Re: [bailey-developers] lattice master

SourceForge Headquarters 1320 Columbia Street Suite 310 San Diego, CA 92101 +1 (858) 422-6466

On Wed, Feb 27, 2008 at 3:58 PM, Ning Li <nin...@gm...> wrote:
>  At the same time, should we also discuss what the update
>  model should be:
>  1 One updatable replica vs. all updatable replicas. The former
>    is simple. The latter is powerful. Is there sufficient need for
>    the latter to justify its complexity?

We should always be able to update (so if the "updateable" replica is
down, we need to be able to update another replica).  Given that, what
is the extra complexity of those two choices?

>  2 The atomicity of an insert/delete/update operation. When
>    an insert/delete/update operation is done, does it mean:
>    1) the new doc is indexed in the memory of the node
>    2) the new doc is indexed on the local disk of the node
>    3) the new doc is logged on the local disk of the node
>    4) the new doc is logged in some fault-tolerant shared FS
>       (e.g. HDFS)
>    5) the new doc is indexed in the memory of at least X
>       nodes
>    The probability of the operation getting lost is from high
>    to low: 1), then 2) and 3), then 4) and 5).

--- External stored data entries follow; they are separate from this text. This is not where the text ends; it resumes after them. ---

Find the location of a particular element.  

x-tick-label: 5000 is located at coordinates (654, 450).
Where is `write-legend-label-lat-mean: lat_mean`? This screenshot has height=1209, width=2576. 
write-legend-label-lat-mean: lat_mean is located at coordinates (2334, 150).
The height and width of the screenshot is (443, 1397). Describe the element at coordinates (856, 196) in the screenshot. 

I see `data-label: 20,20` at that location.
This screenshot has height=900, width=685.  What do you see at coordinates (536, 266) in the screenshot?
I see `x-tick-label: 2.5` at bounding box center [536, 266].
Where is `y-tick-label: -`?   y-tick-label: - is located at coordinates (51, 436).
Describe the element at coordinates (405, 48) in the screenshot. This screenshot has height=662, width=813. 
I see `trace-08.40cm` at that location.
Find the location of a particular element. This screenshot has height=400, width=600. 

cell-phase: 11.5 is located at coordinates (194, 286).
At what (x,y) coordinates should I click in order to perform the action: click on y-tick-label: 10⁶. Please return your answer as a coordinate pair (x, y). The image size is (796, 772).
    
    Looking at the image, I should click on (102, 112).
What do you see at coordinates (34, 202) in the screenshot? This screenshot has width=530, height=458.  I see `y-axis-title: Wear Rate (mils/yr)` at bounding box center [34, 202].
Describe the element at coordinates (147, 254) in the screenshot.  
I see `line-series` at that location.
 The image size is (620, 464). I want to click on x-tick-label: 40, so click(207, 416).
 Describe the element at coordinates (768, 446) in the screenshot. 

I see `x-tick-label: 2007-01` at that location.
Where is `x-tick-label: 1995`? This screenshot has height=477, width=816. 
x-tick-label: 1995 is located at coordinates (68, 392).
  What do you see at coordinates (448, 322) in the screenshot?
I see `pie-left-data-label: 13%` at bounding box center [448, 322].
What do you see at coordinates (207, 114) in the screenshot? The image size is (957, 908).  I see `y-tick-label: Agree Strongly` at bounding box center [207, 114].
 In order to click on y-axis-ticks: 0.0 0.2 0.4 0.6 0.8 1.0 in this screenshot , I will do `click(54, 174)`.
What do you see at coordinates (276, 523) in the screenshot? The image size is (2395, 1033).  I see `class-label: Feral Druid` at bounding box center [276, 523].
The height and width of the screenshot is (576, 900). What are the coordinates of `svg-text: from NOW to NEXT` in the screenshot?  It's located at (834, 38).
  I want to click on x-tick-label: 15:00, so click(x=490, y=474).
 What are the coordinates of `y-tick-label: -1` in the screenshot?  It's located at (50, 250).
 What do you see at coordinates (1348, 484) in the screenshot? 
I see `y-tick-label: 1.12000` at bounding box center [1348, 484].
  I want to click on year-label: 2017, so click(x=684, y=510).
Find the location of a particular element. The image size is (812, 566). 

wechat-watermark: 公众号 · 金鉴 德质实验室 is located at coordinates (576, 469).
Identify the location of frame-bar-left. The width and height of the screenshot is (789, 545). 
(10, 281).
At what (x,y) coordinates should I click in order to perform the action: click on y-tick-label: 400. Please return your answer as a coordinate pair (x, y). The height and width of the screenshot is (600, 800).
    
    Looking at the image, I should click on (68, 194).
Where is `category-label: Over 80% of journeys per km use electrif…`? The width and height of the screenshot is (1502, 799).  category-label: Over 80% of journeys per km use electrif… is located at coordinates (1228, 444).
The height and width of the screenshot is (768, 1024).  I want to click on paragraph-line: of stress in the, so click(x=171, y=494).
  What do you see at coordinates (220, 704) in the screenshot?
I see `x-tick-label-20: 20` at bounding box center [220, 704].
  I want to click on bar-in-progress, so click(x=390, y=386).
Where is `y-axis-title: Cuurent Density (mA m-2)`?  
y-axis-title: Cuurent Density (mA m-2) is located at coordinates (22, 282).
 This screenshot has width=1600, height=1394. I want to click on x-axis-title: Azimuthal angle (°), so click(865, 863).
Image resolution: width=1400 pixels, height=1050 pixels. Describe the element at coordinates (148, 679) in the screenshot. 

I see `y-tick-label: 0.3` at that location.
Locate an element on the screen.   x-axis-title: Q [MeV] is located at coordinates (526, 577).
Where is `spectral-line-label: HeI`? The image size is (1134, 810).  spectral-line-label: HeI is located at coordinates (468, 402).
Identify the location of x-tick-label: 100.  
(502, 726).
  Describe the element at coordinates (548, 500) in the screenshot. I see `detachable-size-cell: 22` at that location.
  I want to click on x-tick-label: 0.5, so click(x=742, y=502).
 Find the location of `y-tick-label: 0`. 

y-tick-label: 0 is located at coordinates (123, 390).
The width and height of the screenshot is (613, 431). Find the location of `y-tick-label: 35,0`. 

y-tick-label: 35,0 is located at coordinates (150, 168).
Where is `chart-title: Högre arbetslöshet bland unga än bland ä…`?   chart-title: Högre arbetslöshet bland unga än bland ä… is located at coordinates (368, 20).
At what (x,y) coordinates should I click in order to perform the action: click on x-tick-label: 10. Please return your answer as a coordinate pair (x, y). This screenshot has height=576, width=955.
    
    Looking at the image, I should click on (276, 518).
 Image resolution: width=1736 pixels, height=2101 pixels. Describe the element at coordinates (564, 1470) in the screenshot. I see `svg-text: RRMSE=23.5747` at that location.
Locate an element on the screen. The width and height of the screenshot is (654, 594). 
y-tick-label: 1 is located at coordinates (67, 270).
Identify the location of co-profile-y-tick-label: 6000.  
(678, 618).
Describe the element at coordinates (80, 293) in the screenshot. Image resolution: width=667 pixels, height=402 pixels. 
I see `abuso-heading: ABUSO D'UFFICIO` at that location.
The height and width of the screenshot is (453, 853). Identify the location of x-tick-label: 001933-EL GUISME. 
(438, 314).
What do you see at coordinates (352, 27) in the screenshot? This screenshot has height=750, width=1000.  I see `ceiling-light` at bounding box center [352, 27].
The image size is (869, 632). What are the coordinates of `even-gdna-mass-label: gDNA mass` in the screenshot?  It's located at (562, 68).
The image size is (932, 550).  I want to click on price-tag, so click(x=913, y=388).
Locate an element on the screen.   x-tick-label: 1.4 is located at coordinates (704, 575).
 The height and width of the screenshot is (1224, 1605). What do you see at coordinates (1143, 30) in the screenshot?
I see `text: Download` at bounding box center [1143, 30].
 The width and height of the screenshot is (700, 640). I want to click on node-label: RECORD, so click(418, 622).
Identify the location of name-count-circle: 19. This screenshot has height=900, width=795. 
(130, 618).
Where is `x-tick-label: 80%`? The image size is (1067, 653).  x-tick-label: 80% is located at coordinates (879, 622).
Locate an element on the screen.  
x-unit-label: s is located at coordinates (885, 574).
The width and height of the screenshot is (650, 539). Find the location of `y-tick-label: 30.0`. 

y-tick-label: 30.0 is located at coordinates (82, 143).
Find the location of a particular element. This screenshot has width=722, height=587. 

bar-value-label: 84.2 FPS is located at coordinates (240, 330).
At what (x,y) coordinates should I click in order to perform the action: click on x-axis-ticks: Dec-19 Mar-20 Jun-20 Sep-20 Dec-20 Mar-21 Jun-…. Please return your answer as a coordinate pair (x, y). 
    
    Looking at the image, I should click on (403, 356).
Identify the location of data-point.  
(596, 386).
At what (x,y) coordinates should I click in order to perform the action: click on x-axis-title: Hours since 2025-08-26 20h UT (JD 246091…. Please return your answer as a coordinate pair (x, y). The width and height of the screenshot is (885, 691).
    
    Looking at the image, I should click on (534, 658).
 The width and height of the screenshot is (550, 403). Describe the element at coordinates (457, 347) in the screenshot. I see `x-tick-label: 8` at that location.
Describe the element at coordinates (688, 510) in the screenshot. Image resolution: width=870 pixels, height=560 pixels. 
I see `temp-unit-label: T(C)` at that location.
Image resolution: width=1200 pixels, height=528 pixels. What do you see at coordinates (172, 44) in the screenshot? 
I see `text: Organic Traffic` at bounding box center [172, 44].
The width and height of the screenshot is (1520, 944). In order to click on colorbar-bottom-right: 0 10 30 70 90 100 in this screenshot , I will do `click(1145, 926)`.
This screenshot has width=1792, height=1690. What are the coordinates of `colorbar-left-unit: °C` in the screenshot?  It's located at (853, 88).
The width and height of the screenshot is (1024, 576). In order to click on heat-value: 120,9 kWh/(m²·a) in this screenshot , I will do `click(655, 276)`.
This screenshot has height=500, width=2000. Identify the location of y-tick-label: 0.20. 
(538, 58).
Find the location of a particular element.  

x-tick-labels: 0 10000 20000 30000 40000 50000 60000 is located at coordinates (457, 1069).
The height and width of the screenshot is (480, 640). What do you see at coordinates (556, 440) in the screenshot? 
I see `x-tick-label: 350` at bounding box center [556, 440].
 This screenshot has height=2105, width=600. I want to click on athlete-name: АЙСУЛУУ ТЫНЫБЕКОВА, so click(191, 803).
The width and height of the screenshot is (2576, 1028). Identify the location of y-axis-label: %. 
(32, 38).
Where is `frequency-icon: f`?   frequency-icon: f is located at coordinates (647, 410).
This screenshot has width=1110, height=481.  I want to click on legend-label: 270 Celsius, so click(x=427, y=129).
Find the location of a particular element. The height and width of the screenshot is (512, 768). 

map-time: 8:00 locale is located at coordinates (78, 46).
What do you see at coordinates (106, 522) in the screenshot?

Very good questions...and the answers are probably tied into how we
solve question #1.
#5 would seem to be higher performance than #3, but is it a strong
enough guarantee?  The power could still go out to a whole rack of
systems at once. I think the decision partially depends on how much of
a document storage system this is, vs just an index that can be
rebuilt.  Of course, the bigger an index gets, the more infeasible it
becomes to do a complete rebuild.

I'm tempted to lean toward #3 since logs are needed to sync up nodes
(back to question #1).

-Yonik